[WHAT NEEDS TO BE DONE]: Your task is to repeat, word for word, the line containing "Image resolution: width=1635" and all lines that follow it to the end of the material, and no other lines.

- - - -

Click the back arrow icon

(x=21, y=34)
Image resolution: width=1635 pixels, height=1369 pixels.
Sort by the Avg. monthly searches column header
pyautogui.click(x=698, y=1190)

- - - -

[WRITTEN REPLY]:
Image resolution: width=1635 pixels, height=1369 pixels.
Sort by the Avg. monthly searches column header
pyautogui.click(x=698, y=1190)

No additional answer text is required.